DETROIT – What makes a family? At House of Providence, it's a safe and permanent home for foster children who are most at risk -- the ones in their teenaged years.
"Once they are about 12, most likely they will never be adopted and they will age out," said Maggie Dunn. "The statistics are horrifying for kids that age out of the system."
To battle those statistics, Maggie and Jason Dunn created House of Providence in Detroit. Instead of bouncing teens from home to home, the beautiful facility is their home and loving volunteers spend time with them there.
"You know you are coming to invest into a young lady or a young boy that for them they've been abused and neglected and abandoned and rejected all of their life, and it is coming to add value into their life," said Jason Dunn.
Volunteers can tutor, teach, go on social trips or just hang out. Meanwhile, the teens live there together and get a top-notch education through the Oxford school district. More important, they get a sense of finally belonging somewhere.

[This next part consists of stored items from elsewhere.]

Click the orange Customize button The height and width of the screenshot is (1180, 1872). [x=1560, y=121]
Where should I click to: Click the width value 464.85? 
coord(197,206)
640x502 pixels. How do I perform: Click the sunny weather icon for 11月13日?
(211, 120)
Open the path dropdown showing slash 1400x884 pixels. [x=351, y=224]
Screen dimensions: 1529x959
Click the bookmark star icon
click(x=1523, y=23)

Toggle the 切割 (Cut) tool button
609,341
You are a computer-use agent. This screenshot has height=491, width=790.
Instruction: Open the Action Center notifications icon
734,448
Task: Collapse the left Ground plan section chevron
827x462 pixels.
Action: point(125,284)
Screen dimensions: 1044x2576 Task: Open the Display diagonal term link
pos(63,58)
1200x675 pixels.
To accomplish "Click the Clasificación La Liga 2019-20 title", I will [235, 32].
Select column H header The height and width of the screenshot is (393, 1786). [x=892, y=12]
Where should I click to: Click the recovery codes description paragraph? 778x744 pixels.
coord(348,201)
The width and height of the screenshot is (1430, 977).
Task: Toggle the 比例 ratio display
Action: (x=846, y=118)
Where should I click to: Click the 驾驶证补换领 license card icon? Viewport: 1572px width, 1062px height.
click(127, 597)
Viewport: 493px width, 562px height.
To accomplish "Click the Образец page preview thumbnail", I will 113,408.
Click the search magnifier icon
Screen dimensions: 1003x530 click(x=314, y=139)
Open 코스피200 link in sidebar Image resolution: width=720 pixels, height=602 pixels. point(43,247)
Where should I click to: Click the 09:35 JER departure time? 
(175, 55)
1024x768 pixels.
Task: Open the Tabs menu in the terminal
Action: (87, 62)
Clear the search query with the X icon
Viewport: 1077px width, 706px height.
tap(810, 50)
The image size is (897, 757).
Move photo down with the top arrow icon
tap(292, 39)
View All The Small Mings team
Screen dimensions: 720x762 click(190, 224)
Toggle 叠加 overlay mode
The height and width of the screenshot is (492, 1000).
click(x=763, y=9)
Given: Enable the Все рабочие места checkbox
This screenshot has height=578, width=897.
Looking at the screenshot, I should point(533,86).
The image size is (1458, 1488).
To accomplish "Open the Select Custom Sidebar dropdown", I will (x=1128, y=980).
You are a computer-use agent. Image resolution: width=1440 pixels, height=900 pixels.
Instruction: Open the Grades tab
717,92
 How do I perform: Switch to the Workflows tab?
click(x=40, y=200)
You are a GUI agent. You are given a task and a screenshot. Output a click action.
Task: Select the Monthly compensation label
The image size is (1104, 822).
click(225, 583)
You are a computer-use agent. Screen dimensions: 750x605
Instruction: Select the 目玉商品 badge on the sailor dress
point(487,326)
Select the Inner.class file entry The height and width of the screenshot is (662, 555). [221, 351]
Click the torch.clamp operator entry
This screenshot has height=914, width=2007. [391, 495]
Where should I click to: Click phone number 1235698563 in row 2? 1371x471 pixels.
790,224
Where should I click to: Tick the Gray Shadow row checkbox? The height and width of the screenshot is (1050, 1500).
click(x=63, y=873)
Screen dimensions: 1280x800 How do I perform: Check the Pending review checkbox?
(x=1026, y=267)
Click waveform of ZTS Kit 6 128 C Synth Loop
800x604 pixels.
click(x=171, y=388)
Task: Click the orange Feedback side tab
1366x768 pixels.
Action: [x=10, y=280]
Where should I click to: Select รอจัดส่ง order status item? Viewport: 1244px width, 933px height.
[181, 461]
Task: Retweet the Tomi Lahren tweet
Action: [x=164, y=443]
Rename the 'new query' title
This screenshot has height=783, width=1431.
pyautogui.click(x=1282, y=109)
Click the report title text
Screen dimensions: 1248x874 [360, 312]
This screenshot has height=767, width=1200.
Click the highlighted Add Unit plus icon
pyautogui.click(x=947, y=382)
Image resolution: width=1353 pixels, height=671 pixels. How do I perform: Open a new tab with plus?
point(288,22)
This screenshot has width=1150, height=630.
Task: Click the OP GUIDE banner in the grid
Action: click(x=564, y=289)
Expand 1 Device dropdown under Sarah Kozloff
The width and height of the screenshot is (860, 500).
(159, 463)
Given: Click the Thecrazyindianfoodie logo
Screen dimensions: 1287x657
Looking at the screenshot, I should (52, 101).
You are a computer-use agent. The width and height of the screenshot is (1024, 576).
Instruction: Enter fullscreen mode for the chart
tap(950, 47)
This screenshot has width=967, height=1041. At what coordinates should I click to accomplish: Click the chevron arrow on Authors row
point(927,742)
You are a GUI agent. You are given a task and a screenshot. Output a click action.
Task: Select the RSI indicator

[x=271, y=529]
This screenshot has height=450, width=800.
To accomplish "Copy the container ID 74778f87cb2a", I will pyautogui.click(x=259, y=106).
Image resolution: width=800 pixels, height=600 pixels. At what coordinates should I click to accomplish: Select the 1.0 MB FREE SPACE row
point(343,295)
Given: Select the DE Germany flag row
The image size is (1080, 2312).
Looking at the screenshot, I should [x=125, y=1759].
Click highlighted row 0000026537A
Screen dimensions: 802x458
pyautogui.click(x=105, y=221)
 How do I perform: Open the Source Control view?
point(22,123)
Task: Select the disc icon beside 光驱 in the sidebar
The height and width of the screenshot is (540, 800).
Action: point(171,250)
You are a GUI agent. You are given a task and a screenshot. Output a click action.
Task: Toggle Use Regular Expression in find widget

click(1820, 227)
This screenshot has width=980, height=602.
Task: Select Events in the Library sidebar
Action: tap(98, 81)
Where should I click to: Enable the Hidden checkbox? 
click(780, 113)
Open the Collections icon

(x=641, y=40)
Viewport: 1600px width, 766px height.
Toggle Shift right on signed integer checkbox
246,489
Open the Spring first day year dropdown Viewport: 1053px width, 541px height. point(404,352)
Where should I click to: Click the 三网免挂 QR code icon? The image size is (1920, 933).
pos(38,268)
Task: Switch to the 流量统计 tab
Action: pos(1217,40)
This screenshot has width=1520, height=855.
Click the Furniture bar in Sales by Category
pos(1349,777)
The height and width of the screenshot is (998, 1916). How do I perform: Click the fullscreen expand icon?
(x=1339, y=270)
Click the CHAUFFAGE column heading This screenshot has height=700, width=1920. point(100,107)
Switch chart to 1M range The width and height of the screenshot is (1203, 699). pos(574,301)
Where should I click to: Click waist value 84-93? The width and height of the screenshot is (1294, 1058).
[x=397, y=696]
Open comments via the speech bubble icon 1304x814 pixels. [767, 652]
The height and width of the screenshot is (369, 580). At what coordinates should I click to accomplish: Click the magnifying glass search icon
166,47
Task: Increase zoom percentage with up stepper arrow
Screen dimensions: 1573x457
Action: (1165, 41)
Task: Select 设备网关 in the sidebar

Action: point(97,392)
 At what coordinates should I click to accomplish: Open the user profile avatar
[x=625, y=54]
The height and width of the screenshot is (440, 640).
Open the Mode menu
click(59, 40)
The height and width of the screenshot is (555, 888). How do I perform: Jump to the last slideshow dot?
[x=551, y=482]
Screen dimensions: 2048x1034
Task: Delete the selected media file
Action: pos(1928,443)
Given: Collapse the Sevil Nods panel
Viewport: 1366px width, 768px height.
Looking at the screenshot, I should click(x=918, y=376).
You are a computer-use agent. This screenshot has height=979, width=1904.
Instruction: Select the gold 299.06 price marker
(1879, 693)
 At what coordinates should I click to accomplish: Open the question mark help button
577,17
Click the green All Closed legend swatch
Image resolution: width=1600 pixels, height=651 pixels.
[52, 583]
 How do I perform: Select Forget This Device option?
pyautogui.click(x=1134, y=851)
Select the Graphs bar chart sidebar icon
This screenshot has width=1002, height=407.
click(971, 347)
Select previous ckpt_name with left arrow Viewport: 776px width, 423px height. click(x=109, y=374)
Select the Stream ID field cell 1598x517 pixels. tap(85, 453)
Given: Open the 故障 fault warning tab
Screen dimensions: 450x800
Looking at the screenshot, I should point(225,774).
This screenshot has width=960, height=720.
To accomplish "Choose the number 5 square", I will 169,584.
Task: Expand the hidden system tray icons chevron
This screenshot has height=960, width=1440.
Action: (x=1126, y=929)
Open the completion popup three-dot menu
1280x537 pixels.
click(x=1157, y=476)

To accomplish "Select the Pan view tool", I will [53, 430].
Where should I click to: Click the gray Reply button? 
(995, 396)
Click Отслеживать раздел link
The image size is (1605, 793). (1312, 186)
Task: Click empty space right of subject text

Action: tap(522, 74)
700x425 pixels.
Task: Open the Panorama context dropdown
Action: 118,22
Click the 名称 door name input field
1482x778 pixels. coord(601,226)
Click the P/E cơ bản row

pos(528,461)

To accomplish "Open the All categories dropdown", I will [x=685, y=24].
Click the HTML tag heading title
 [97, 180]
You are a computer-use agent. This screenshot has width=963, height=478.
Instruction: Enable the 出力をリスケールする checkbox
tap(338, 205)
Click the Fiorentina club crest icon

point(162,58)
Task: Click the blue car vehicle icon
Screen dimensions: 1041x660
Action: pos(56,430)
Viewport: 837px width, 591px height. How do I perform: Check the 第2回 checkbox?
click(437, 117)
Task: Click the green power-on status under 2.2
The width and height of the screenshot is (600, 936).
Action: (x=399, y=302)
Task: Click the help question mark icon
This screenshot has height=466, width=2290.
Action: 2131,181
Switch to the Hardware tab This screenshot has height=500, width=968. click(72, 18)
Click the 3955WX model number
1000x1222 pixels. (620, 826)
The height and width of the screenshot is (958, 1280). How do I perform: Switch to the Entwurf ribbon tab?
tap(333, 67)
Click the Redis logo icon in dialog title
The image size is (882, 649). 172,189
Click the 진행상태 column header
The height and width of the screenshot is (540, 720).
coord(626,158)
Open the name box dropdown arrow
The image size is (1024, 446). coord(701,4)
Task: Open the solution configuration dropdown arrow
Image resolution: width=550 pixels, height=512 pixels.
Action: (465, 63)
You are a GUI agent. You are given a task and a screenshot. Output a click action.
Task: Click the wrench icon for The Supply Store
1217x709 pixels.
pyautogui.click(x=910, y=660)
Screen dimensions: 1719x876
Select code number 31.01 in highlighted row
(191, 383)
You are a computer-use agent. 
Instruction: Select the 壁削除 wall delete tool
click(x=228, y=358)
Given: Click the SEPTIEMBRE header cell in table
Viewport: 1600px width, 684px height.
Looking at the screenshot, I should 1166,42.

"I know children who, by the time they were 4, have already been in eight homes," said Maggie Dunn. "That reinforces, 'You are the problem, you are the problem, you are the problem,' and it is constant rejection."
For now, House of Providence will take care of 15 teenage girls. Eventually the Dunns plan to expand to boys, with one goal in mind.
"That every child who has left here has a family. No child ages out and is alone on the planet. That's not OK," said Maggie Dunn.
What makes a family? At House of Providence, it starts with love. Jay and Maggie Dunn are showing that love every day to our most at-risk kids in the heart of Detroit.